第13話 人造魔物現る

 水間くんから放たれた闇の魔法は、私のすぐ側を掠め、その後ろへと飛んでいく。


「なっ!? 何するの……よ……」


 いきなりのことに、わけがわからず声を挙げ、だけどそれからすぐに絶句する。

 彼の魔法の飛んでいった先。そこに、信じられないものを見たからだ。


「なにこれ? なんでこんなのがここにいるのよ?」


 奇しくも、さっき水間くんが言ってたのとほとんど同じ言葉を繰り返す。


 そこにいたのは、例えるなら、全身が水晶のような結晶でできた狼だった。

 その無機質な感じから彫刻のようにも見えるけど、それは違う。水間くんの魔法が直撃し、瀕死の重症を負ってはいるものの、その手足は微かにピクピクと動いていた。つまりこれは、れっきとした生物だ。


 もちろんこんな生物なんて普通はいないだろうけど、私は以前、これと全く同じものを見たことがある。


「これって、人造魔物よね。あなたが、古代兵器を使って生み出したやつ」

「ああ。そうみたいだな」


 やっぱり。ラインハルトが蘇らせた古代兵器のひとつに、こういう魔物を無限に生み出すクリスタルがある。

 無尽蔵に兵士を作り出せて、しかも意のままに操ることができるっていう、とんでもない代物だ。それによって作られた魔物が、今ここにいる。
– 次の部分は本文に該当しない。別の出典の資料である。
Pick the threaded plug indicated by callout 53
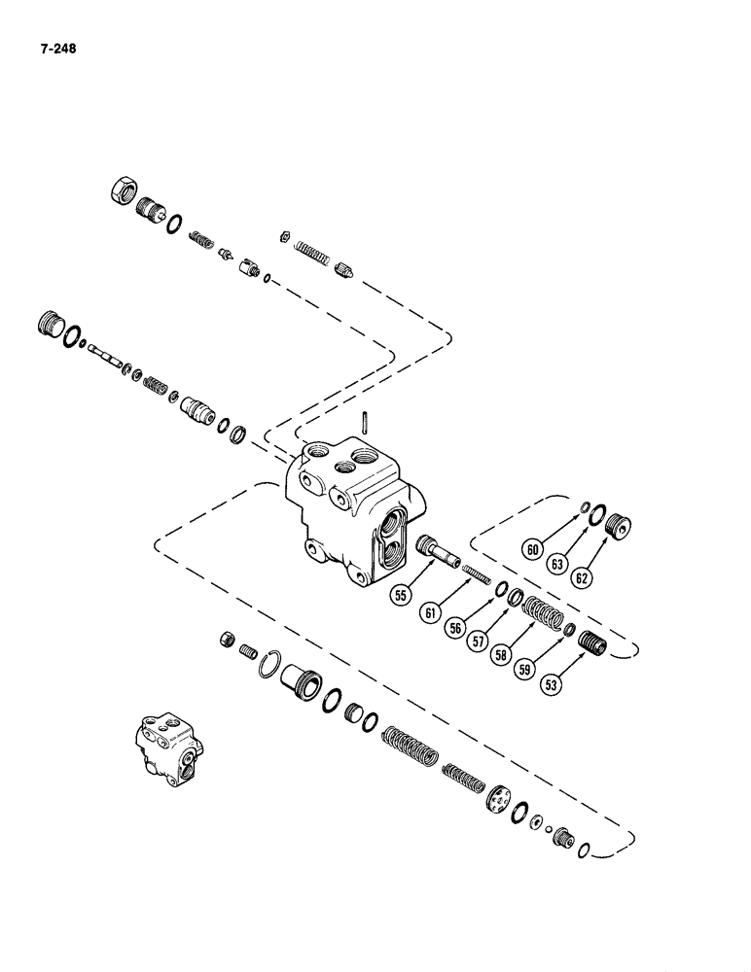589,644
「ちょっと、どういうこと? どうしてあんなのまでこの世界にいるのよ! あなた、古代兵器はもうないって言ってたわよね! まさか、それは全部嘘で、あの魔物を使って私を襲おうとしていたんじゃ……」


 思いっきり水間くんを疑うことになるけど、この人造魔物を作ったのはラインハルトだ。彼の仕業じゃないかって、どうしても思ってしまう。

 だけど、この状況に取り乱しているのは私だけじゃなかった。


「俺だってわからねーよ! これに関しては、一切何もしちゃいない。だいたい襲うつもりなら、さっきみたいに助けたりしないだろ」

「そりゃ……まあ、そうだけど……」


 水間くんがさっき放った魔法は、わたしを守るためにやったもの。私だって、言われたらそのくらいのことはわかった。
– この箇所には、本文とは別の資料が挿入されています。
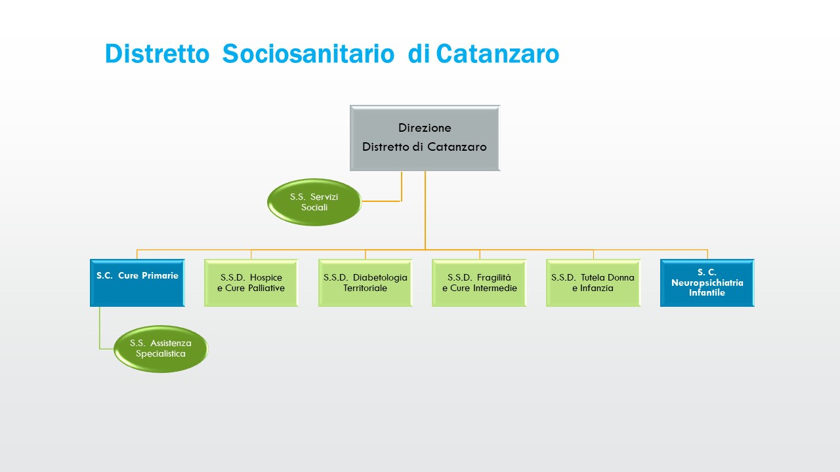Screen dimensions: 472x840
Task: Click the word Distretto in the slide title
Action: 156,54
 それに、あの魔物を見かけた時、水間くんは明らかに動揺していた。

 魔物が水間くんの差し金だったとしたら、そんな反応になるのはおかしい。

 なら、水間くんは本当に無関係なの?


「でも、あなたが使ってた古代兵器で作られたものってのは間違いないわよね」

「ああ。そうだな。人造魔物は用途に合わせていくつかの種類を作ったが、こいつは間違いないくその中の一つだ」


 水間くんも、それに関しては言い返せないみたい。難しい顔をしたまましゃがみ込んで、もうすっかり動かなくなった人造魔物の様子を見る。
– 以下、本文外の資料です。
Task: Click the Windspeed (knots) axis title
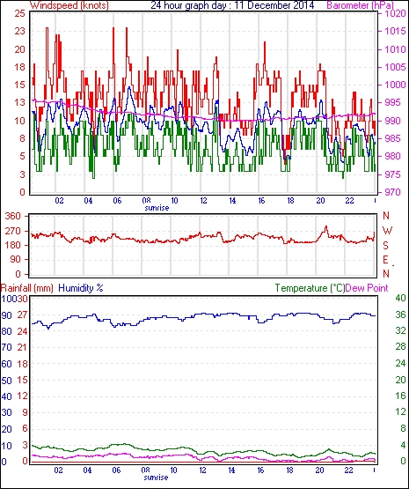(69, 5)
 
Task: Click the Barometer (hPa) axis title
(360, 5)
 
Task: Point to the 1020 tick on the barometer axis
(395, 13)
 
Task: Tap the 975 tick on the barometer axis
(393, 174)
「貝塚。お前は、今までこの世界で、こんな人造魔物を見たことがあるか?」

「あるわけないでしょ」

「だよな。オレも初めて見る」


 この世界と前世を繋ぐものといえば、私の中にある記憶と魔法の力、乙女ゲームの『ウィザードナイトストーリー』、それに水間くんだ。こんな人造魔物なんて見たことない。


「私達と同じように、こっちの世界に転生してきたってこと?」


 エミリアとラインハルトがこの世界に生まれ変わったんだから、他にもそんなのがいておかしくないかもしれない。

 けど目の前の人造魔物もそうだって言うには、どうにも妙なことがある。


「転生って言っても、肉体はこっちの世界で生まれたものだろ。この世界で、こんな体を持ったやつが生まれると思うか?」

「そうよね……」


 改めて、人造魔物の姿を見る。全身が水晶のような結晶でできたその体は、とても自然に生まれたものには見えない。いくら転生したからって、体の作りそのものがこんな風に変わるとは思えなかった。


「どっちかって言うと、異世界転生じゃなく、異世界転移ってやつみたい」


 どちらも小百合が好きな異世界もののゲームやラノベでよくある設定だけど、異世界転生は魂だけ世界を移動し、新しい命として生まれ変わる。それに対して異世界転移は、元の世界にいた人が、そのまま別の世界にやってくる。

 この人造魔物も、まさにそんな感じだ。


 すると、それを聞いた水間くんが思い出したように言う。


「転移か。そういえば、俺達が崖から落ちた時、地面や空気が揺れただろ。あれって、大規模な転移魔法を使った時に出る衝撃に似てなかったか?」

「そういえば……」


 転移魔法ってのは、人や物体を一瞬で別の場所に移動させる魔法で、テレポートやワープって言ったらわかりやすいかもしれない。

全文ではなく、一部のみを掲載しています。